Read Tag Man Online

Authors: Archer Mayor

Tags: #Mystery, #Thriller

Tag Man (8 page)

“The question to ask,” Joe suggested, “is how this has anything to do with the Tag Man’s visit. Or if it does.”

“That’s what Willy was thinking,” Ron agreed. “What if the Tag Man isn’t as harmless as he looks?”

Joe sounded like Tony Brandt. “Meaning he’s targeting these houses because their owners won’t report what he’s really stealing … That’s interesting.”

Ron was heartened by the other man’s enthusiasm. “I’d like to hand this one off, to be honest. Could get complicated, if any of this is true, and I don’t have the time, the budget, or the manpower, especially now that the detective squad’s been reduced to just me and Tyler. This is the thinnest we’ve been since before your time.”

Joe knew of his troubles—the board of selectmen had been cutting back on everyone’s funding like never before. Still, he chose to avoid that discussion and stick to the topic at hand. “Beware what you wish for, Ron,” he cautioned. “Think of what we just hypothesized: If the Tag Man has that kind of intelligence going for him, and you’re right about Jordan being mobbed up, we’ll be talking major crimes before you know it. And you haven’t even looked into the other victims, right?”

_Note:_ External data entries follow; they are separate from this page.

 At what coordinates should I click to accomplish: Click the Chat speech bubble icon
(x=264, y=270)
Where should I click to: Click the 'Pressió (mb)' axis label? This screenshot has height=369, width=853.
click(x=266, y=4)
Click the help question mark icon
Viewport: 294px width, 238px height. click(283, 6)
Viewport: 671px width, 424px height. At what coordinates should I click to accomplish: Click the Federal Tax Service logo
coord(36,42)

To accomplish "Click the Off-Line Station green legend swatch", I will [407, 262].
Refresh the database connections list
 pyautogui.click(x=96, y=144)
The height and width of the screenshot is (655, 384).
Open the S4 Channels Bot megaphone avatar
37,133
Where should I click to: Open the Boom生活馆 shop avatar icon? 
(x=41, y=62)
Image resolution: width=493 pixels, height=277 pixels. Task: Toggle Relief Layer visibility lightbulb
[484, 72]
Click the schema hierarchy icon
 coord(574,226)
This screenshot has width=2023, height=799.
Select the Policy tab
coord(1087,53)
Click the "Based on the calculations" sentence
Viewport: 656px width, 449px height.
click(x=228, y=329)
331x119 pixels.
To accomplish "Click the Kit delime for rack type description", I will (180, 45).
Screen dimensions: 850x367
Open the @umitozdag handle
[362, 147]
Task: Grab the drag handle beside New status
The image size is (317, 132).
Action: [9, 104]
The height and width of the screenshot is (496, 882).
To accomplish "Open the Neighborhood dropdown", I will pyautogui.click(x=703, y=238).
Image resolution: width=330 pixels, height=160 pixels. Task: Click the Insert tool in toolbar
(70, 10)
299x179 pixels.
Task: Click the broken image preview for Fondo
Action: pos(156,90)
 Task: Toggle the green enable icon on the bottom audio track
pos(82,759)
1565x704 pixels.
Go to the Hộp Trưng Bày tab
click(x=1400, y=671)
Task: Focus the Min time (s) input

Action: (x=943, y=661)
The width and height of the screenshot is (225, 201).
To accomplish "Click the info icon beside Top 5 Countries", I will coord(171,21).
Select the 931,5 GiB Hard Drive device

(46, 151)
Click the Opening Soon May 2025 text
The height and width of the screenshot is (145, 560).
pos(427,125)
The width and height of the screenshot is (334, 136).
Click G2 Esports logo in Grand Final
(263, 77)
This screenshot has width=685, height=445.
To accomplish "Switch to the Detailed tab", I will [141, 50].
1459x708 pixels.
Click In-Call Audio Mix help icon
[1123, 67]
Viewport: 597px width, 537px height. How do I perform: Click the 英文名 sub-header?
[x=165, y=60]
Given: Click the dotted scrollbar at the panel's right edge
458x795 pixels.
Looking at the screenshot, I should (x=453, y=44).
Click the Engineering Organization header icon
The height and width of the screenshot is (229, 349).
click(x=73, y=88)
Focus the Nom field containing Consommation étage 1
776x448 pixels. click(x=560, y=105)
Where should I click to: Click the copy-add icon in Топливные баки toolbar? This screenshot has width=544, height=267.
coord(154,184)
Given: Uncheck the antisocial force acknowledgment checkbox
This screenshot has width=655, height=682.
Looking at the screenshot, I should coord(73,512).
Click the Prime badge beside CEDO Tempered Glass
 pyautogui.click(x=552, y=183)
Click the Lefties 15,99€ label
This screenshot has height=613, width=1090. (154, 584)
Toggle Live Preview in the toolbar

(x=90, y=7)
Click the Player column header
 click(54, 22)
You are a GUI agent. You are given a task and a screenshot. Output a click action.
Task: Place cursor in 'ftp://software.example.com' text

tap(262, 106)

“No,” Ron conceded. “Up to now, we just saw them as targets, not as people who had something to hide. This conversation’s introduced a whole new ball game.”

Joe held up a cautionary finger. “Maybe, maybe not. Don’t forget that all we know for sure is that he leaves a Post-it at every scene. The rest is purely hypothetical.”

“Speaking of which,” Ron added, “the chief thinks blackmail might be an angle, too.”

Joe laughed. “That would add an extra layer.”

“If true, though,” Ron ruminated, “I can’t say I’d mind seeing Jordan twist in the wind for a while. For all we know, the Tag Man could be doing us a favor.” He considered what Tony Brandt and he had discussed along similar lines. “Maybe he’s a masked avenger or something.”

“You really don’t like Mr. Jordan, do you?”

Ron thought back to his encounter not with Lloyd but his wife, whom he truly didn’t envy.

“You’re right,” he agreed. “I don’t. I’d love to bring him down a few pegs. The man’s a jerk.”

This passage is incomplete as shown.